В Ялте ни американцы, ни англичане не согласились на то, чтобы освобождаемые Красной армией страны перестраивались на советский манер. Большая тройка приняла декларацию о демократизации государств Европы. Рузвельт исходил из того, что в Восточной Европе состоятся свободные выборы. Черчилль лучше разбирался в том, что происходит в Советском Союзе. Он уже усвоил принципы сталинской дипломатии: то, что стало нашим, должно оставаться нашим, остального можно добиться путем переговоров.
В Москве, Вашингтоне и Лондоне по-разному понимали, что такое «особые интересы», и сильно заблуждались относительно намерений друг друга.

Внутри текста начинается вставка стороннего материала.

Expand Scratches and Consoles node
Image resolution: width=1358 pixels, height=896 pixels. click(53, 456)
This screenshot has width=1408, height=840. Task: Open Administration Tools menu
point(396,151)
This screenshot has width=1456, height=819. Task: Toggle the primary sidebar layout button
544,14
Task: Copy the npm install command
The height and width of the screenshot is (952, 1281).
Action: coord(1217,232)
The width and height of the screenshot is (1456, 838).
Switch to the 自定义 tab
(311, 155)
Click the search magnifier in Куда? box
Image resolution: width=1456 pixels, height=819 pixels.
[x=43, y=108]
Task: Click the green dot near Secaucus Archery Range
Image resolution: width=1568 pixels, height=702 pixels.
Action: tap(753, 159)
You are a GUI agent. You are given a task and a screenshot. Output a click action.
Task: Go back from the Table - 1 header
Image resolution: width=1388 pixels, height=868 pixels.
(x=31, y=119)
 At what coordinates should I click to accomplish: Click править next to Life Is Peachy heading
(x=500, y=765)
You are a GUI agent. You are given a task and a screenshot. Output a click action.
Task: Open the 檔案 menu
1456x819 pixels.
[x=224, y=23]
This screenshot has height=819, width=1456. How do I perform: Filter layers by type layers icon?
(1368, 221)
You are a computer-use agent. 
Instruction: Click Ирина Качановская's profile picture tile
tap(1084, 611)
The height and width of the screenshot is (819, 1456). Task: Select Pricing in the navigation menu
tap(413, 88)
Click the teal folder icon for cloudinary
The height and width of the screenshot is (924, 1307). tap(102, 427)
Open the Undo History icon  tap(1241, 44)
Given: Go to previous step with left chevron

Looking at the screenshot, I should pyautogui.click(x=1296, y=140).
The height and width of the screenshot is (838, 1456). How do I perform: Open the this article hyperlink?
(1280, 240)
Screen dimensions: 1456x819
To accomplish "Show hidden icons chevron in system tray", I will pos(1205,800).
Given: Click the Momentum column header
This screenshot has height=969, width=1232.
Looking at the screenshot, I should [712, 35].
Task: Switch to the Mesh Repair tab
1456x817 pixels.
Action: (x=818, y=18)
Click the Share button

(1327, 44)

Сталин считал, что договорились так: он не строит авианосцы и не вторгается в сферы, которые Америка и Англия закрепили за собой, но и Западу незачем влезать в то, что он делает в Восточной Европе. Когда будущий президент Франции генерал Шарль де Голль побывал в Москве, то из беседы со Сталиным он понял, «что Советы полны решимости обращаться с любыми государствами и территориями, оккупированными их войсками, по собственному желанию и усмотрению».
После конференции в Ялте Сталин пришел к выводу, что его западные партнеры — слабовольные лицемеры, на которых можно давить и добиваться своего. Участники Ялтинской конференции и не понимали, в какой степени они обманывали друг друга и самих себя. Не прошло и полутора месяцев после Ялты, как Черчилль и Рузвельт заговорили о том, что соглашения, достигнутые в Ялте, потерпели неудачу.
Впрочем, если бы Ялтинская конференция не состоялась, Европа все равно была бы поделена. Сталин считал, что все территории, на которые вступила Красная армия, должны войти в советскую сферу влияния. Объяснял партийным товарищам:
— В этой войне не так, как в прошлой. Кто занимает территорию, насаждает там, куда приходит его армия, свою социальную систему. Иначе и быть не может.